No Dia Nacional dos Estudantes, celebrado em 11 de agosto, é fundamental relembrar o papel decisivo que a juventude acadêmica teve na luta pela democracia no Brasil. No Acre, estado da região Norte pouco retratado nas narrativas nacionais, jovens estudantes foram vítimas diretas da repressão imposta pelo regime militar (1964–1985), enfrentando prisões, vigilância e ameaças para defender seus ideais e o direito à liberdade.

Pouco depois do golpe militar de 1964, um inquérito policial militar instaurado no Acre já identificava e prendia pessoas ligadas a movimentos sociais e estudantis, acusadas de comunismo. Entre abril e maio daquele ano, pelo menos seis líderes, incluindo professores e militantes das Ligas Camponesas, foram detidos, conforme registros do próprio Inquérito Policial Militar da época e depoimentos de ativistas como Ariosto Miguéis.
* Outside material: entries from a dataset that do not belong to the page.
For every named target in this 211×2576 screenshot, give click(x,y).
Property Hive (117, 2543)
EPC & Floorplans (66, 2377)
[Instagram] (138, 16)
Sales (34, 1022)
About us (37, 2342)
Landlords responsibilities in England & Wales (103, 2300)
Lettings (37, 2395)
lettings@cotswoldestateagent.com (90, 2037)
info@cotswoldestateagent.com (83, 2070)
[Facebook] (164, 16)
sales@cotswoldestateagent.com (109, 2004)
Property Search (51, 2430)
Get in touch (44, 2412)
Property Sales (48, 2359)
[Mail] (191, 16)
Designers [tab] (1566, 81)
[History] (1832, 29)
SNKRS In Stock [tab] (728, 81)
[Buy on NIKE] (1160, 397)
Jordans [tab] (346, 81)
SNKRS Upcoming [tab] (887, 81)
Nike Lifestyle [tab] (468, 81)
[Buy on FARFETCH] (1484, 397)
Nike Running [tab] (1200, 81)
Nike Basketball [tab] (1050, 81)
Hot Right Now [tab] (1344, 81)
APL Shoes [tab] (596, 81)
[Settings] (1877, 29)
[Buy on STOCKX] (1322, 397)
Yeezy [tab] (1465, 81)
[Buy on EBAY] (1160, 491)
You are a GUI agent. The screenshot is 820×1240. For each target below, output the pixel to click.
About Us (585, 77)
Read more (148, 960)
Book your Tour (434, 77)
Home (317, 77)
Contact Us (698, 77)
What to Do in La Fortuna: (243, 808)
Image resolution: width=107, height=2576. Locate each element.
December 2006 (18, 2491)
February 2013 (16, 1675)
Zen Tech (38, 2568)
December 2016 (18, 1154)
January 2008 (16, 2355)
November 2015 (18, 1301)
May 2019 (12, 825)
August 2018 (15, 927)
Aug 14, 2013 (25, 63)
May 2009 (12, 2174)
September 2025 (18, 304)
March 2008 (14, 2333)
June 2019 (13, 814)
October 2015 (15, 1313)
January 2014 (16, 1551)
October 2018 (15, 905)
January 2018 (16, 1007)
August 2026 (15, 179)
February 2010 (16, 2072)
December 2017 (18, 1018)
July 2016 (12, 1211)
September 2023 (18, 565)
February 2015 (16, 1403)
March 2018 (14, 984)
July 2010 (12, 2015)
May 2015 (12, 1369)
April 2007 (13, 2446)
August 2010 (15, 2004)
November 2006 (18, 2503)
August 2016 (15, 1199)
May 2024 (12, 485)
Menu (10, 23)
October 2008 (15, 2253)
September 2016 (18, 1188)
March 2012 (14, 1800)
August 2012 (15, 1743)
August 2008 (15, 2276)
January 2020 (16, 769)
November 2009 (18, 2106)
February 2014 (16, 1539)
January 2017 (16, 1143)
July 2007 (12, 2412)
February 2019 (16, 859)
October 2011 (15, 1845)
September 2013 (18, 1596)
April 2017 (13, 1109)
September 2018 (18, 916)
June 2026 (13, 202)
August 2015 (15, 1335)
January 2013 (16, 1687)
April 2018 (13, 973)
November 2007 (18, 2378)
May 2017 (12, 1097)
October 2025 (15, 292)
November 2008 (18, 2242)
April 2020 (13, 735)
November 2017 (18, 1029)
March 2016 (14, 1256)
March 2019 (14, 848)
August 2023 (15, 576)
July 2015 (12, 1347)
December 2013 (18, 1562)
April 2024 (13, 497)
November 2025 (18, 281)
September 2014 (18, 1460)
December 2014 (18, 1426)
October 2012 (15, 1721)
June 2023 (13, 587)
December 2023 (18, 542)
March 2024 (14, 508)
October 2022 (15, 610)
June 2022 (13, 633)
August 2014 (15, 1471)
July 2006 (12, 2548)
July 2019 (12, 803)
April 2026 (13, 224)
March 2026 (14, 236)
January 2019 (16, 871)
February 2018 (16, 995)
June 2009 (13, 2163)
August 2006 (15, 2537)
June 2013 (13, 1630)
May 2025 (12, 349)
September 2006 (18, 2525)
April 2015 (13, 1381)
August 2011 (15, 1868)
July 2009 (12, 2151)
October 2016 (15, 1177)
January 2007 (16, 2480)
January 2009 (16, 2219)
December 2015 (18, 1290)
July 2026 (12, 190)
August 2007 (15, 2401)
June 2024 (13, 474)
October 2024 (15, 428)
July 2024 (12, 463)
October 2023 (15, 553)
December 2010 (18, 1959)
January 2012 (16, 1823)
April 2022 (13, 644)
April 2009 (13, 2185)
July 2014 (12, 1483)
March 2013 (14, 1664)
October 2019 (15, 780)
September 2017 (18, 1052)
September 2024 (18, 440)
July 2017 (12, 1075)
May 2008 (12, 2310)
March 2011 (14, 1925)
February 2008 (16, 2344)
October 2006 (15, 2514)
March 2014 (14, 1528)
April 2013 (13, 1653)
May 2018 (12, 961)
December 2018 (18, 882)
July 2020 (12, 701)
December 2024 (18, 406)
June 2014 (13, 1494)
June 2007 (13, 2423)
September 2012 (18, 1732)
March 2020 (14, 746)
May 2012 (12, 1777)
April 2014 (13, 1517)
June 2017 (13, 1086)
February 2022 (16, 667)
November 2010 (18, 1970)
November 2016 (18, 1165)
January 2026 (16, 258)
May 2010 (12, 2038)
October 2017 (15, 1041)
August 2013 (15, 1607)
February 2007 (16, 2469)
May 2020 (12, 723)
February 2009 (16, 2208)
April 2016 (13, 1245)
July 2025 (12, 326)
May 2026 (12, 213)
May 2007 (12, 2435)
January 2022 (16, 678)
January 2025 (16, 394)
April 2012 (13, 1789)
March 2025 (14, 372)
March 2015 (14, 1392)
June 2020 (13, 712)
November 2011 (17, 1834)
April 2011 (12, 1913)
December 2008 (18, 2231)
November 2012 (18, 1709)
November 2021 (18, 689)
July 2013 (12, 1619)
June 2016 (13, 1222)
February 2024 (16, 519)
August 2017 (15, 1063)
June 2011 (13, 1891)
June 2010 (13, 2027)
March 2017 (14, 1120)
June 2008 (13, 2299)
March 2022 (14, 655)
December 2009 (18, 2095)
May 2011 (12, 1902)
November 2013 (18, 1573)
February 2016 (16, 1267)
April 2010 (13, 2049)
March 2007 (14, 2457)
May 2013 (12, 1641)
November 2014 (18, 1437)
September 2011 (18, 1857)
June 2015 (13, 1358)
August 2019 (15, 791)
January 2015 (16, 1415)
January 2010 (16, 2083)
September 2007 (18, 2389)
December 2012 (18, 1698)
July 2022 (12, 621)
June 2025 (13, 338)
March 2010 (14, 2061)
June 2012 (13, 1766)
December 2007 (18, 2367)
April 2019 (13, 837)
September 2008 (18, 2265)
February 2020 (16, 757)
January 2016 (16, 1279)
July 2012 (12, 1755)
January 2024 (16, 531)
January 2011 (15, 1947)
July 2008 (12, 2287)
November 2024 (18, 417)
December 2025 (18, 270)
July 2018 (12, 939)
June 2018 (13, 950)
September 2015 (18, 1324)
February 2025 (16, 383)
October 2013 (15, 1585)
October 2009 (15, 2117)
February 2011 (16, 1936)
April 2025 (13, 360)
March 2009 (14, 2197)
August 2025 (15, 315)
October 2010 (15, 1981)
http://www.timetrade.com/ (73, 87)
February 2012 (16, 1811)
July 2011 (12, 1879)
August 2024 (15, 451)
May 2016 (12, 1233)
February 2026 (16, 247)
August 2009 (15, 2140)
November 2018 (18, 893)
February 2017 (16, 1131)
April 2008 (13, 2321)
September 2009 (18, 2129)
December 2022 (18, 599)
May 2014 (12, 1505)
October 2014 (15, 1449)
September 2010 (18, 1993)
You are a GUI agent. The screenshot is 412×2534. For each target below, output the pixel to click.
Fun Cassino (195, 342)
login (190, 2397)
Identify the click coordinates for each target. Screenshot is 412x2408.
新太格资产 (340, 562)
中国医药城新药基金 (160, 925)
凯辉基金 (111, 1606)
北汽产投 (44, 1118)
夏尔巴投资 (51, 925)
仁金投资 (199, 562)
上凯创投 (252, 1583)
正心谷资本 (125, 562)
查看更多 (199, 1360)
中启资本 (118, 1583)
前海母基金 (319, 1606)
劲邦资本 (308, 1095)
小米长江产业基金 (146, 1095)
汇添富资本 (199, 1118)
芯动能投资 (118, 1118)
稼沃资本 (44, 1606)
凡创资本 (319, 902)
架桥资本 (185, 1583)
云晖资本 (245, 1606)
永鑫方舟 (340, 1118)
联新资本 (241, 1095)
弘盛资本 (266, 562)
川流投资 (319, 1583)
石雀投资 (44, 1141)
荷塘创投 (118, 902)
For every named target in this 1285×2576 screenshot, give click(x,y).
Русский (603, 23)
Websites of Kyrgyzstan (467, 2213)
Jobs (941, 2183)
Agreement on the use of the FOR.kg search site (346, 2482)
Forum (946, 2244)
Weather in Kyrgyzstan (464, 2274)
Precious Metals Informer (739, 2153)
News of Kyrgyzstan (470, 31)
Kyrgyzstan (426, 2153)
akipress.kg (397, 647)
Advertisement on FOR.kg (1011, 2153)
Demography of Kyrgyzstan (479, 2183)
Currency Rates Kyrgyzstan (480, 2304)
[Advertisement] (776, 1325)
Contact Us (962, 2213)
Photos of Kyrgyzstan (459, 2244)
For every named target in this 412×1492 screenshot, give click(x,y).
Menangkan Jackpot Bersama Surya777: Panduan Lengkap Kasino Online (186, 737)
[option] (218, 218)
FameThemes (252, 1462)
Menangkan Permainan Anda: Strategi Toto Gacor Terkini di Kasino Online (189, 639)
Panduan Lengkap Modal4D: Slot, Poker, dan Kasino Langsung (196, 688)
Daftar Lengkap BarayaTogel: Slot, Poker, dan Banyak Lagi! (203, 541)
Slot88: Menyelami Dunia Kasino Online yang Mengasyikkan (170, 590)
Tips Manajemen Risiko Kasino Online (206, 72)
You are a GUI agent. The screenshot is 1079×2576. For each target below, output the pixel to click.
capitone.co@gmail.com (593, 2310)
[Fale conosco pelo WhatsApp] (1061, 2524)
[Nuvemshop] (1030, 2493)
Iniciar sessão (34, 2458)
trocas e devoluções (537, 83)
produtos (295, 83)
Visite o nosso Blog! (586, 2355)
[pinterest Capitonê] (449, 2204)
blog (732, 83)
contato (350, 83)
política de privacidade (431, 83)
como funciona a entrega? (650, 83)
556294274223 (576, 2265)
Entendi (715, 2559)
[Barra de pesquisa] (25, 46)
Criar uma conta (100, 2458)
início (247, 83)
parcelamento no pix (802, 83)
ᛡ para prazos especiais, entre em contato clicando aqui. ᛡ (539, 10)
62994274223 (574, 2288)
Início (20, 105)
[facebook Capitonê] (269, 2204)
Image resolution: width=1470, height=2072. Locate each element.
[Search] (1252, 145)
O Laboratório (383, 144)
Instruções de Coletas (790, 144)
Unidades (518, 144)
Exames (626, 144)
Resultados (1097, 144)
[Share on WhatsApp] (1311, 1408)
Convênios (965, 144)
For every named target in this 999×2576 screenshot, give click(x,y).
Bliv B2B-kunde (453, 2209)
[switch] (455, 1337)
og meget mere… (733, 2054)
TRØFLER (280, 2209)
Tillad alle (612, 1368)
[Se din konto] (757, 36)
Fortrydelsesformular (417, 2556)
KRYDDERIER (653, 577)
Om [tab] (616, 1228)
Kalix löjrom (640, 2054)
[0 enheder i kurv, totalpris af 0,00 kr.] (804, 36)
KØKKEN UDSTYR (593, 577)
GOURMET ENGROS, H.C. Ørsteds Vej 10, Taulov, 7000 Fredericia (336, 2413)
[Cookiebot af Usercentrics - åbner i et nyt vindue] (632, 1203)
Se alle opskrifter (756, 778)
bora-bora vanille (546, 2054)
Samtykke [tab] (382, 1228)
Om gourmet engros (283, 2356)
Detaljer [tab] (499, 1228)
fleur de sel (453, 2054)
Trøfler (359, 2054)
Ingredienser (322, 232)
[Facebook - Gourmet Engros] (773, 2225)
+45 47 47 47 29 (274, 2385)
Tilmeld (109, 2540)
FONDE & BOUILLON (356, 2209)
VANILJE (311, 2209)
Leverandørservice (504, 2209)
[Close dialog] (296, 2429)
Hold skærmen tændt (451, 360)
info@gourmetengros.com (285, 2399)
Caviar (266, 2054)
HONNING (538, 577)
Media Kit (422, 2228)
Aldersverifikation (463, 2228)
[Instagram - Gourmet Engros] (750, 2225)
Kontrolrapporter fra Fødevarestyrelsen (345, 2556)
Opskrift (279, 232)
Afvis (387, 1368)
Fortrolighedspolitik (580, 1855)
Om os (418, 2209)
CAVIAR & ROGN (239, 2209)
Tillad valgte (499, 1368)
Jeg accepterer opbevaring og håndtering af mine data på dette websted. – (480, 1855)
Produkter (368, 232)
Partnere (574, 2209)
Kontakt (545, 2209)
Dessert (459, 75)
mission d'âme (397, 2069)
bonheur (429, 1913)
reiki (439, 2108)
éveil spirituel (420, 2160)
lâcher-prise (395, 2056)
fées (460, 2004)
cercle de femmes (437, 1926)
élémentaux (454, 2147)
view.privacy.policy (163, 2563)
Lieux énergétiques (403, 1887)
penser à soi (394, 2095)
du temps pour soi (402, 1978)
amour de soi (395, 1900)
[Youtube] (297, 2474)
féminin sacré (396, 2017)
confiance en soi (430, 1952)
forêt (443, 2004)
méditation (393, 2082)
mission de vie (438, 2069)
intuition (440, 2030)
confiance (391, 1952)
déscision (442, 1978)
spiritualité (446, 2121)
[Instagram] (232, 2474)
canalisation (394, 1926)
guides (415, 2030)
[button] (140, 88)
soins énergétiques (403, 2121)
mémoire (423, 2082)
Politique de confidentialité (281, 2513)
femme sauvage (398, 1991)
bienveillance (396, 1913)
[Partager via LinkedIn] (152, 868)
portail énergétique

Destaque para Demóstenes Coelho de Moura, vereador e organizador de sindicatos rurais, e Lourival Messias do Nascimento, funcionário público ligado ao movimento estudantil, que foram encarcerados em quartéis militares sob a acusação de agitadores das massas estudantis e sindicais — informações extraídas de relatórios internos arquivados no Instituto Histórico do Acre. Em relatos posteriores, como os de Miguéis, fica claro que os interrogatórios ocorriam sob forte clima de intimidação, com instrumentos de tortura à mostra, revelando o ambiente opressor vivido pelos presos.

Essas ações de repressão aconteceram antes mesmo da renúncia do governador José Augusto de Araújo, em maio de 1964, evidenciando a rapidez com que o regime militar instaurou o controle no estado, conforme documentos públicos da época.

Nos anos seguintes, estudantes acreanos, especialmente aqueles ligados a movimentos sociais e sindicatos, passaram a ser monitorados de perto. Arquivos secretos do Serviço Nacional de Informações (SNI), disponibilizados pelo Arquivo Nacional, mostram que o aparato de inteligência do regime acompanhava de perto as atividades políticas dos jovens.

Na década de 1980, mesmo com a abertura política já em curso, esse controle persistia. Em 1983, a jovem Maria Osmarina da Silva — que mais tarde ganharia projeção nacional como Marina Silva — presidia a chapa “Avançar” na disputa pelo Diretório Central dos Estudantes da Universidade Federal do Acre. Relatórios confidenciais do SNI da época registram que a estudante foi alvo de rigorosa vigilância, com agentes infiltrados em reuniões e campanhas políticas, numa clara tentativa de neutralizar o movimento estudantil, segundo documentos encontrados no Arquivo Nacional.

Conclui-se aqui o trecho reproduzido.